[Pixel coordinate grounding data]
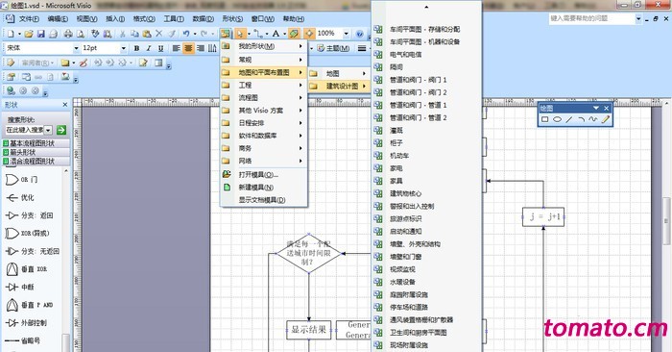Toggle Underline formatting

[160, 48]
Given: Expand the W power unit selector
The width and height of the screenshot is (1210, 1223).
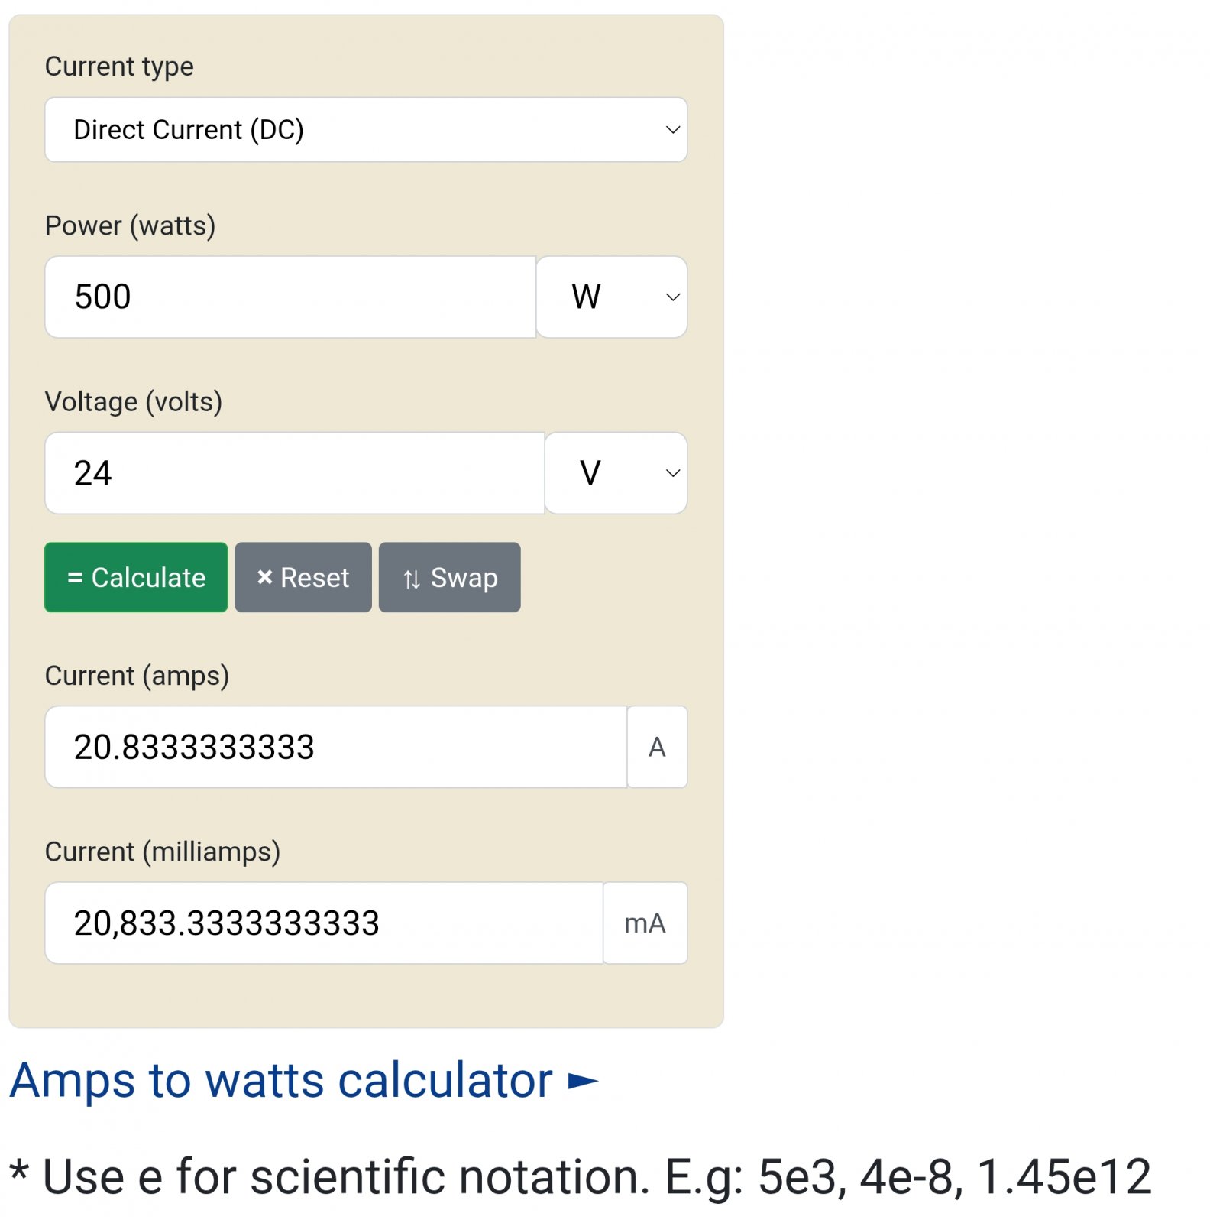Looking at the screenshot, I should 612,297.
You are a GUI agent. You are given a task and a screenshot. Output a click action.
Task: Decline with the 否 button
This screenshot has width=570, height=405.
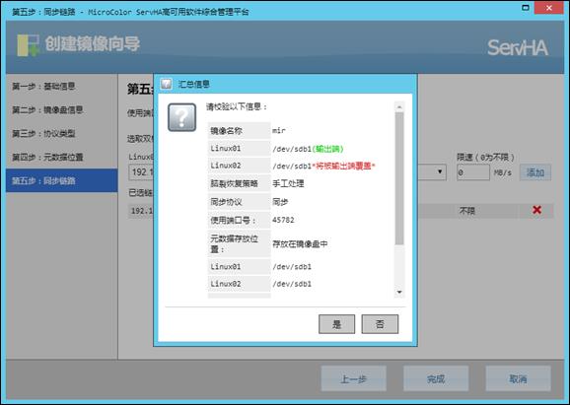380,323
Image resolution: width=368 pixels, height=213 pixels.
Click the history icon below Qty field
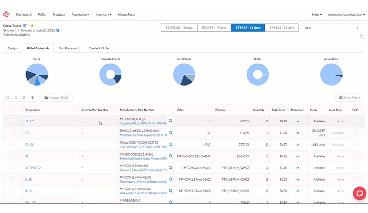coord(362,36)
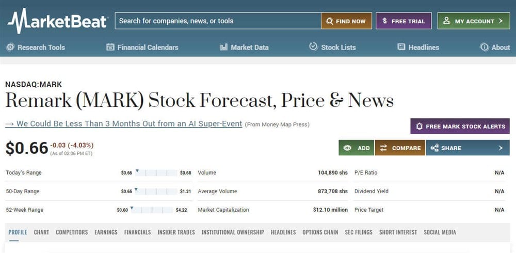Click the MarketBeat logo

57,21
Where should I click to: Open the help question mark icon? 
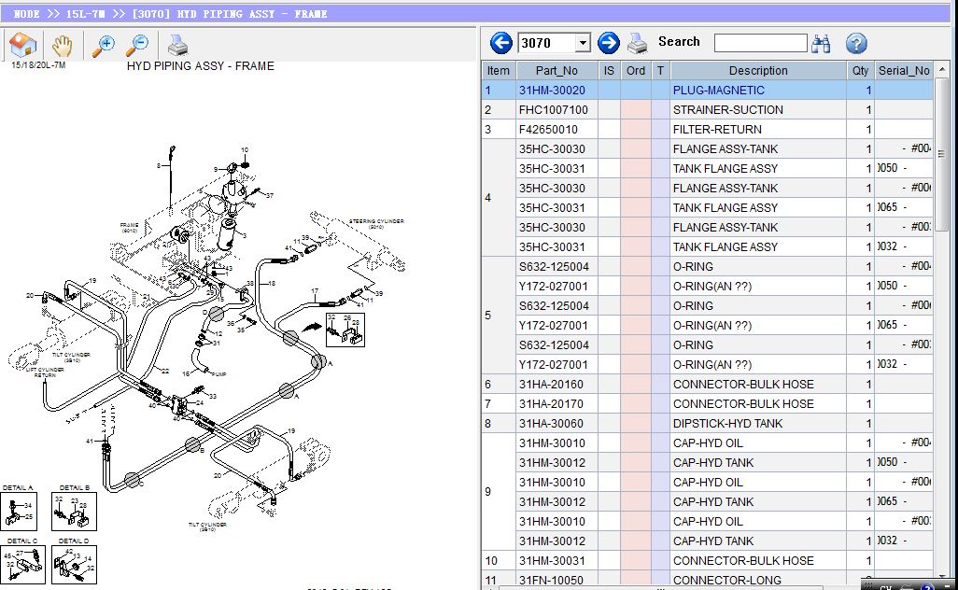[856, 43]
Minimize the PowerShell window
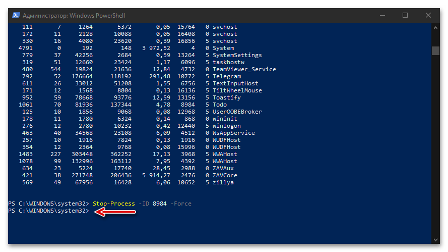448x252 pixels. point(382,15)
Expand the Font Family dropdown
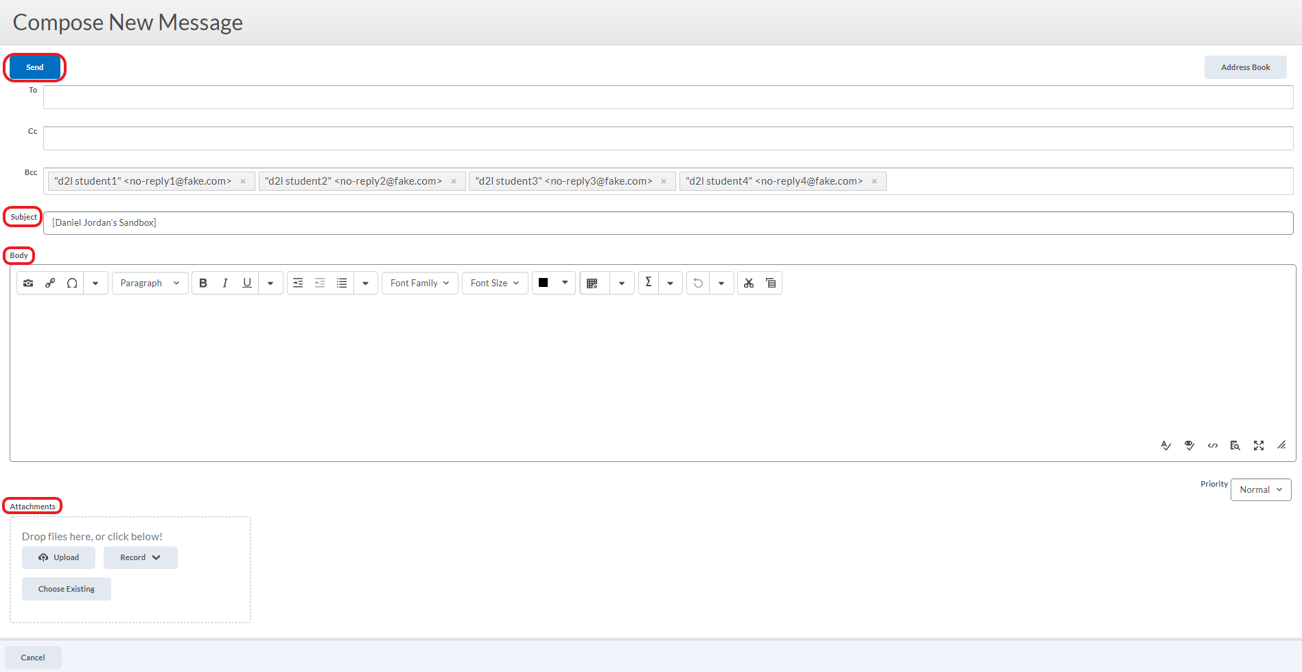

**Work request:** Transcribe exactly, and only, the lines from the one containing "Click the history icon below Qty field" through the last line of the records above, both included; leave out the pictures.

**Expected answer:**
Click the history icon below Qty field
coord(362,36)
Click the MarketBeat logo

57,21
Where should I click to: Open the help question mark icon? 
[856, 43]
Minimize the PowerShell window
448x252 pixels. point(382,15)
Expand the Font Family dropdown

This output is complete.